As ocorrências do tipo, no entanto, voltaram a crescer na temporada passada, quando foram registradas 122 na cidade, o que representa 6% a mais que no período anterior. Apesar do aumento, é um problema relativamente pequeno diante do universo de 2 394 agências bancárias da capital. Mesmo assim, vem merecendo atenção das autoridades e instituições financeiras. O fenômeno está ligado à tendência de migração de atividades criminosas mais fáceis e amadoras, como o roubo de carros e de aparelhos eletrônicos, para operações maiores. “Muitas vezes, o roubo a banco serve para financiar outras ações que exigem maior capital, como o tráfico de drogas”, afirma Jorge Lordello, ex-delegadoe especialista em segurança pública. “A sensação de impunidade faz com que os criminosos se arrisquem em assaltos mais ousados e lucrativos, em vez de depender de receptadores para conseguir o dinheiro. “Foi exatamente o caso de Monstro. Até a última quinta (30), a polícia continuava à caça dos dois homens de seu bando que atuavam como motorista e do PM que dava cobertura.

Cinquenta anos de ataques aos cofres

Alguns dos roubos a banco mais célebres ocorridos na capital

Assalto agência Itaú, em 2007
Assalto agência Itaú, em 2007 ()

Crimes do gênero fazem parte da rotina paulistana há cinquenta anos. O primeiro grande caso remonta a 27 de janeiro de 1965, quando um carro forte do Banco Moreira Salles foi abordado na porta do prédio da instituição, na Praça do Patriarca, no centro. Houve tiroteio e um funcionário da empresa terminou morto. Os 500 milhões de cruzeiros levados (na época, suficientes para comprar 100 carros populares) seriam recuperados depois, com a quadrilha presa.

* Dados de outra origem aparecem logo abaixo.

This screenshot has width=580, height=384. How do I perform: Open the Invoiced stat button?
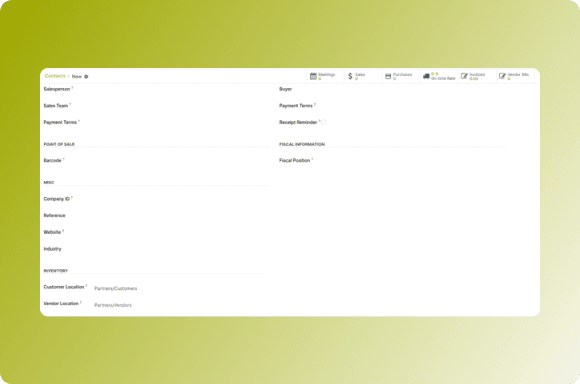pos(478,76)
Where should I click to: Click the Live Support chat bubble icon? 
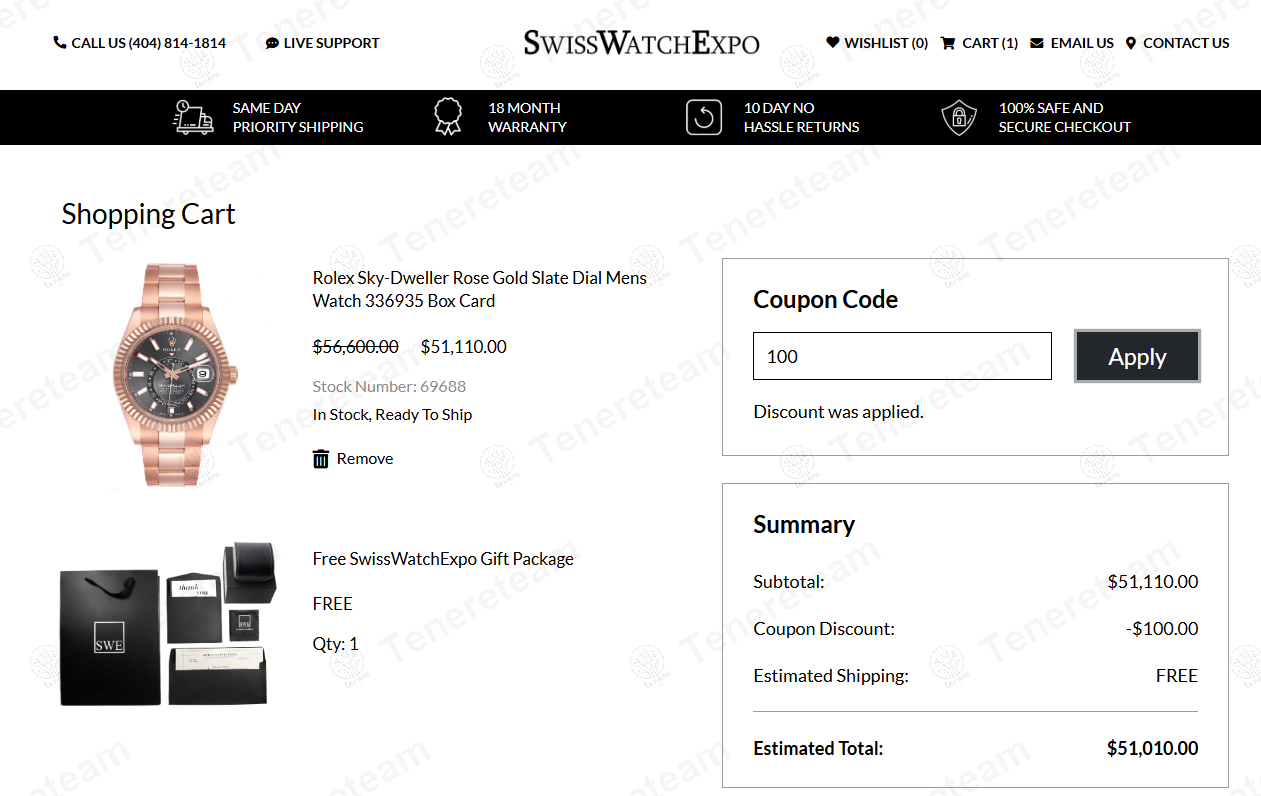click(x=272, y=43)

Outro episódio célebre teve como cenário a agência central do Banespa, na Rua João Brícola, no centro, em julho de 1999, quando um bando formado por doze homens saqueou 39 milhões de reais. Mais recentemente, a criatividade teve de ser adotada para burlar sistemas de segurança. Em maio de 2007, assaltantes cruzaram desarmados a porta com detector de metais de uma agência do HSBC na Rua Joaquim Floriano, no Itaim Bibi. Enquanto eles distraíam os seguranças, um comparsa passou uma pistola automática pela caixa em que os clientes depositam seus objetos. Após nove minutos comunicando-se por meio de fones de ouvido e com todos os funcionários e clientes rendidos, o grupo não conseguiu abrir o cofre e deixou o local com o dinheiro dos caixas. Em fevereiro daquele mesmo ano, uma tragédia marcou o roubo a uma agência do Itaú na Avenida Ibirapuera, em Moema. Portando fuzis e metralhadoras, os bandidos trocaram tiros com a polícia durante a fuga, e a adolescente Priscila Aprígio, de 13 anos, acabou paraplégica ao ser atingida por um dos disparos.

O maior assalto já registrado na capital ocorreu na madrugada de 28 de agosto de 2011, em uma agência do Itaú na Avenida Paulista. Ao longo de oito horas, a quadrilha arrombou 170 cofres particulares, levando um montante que, estima-se, circulou entre 250 e 500 milhões de reais. Posteriormente, parte das joias e do dinheiro furtados seria recuperada e o mentor do crime, preso.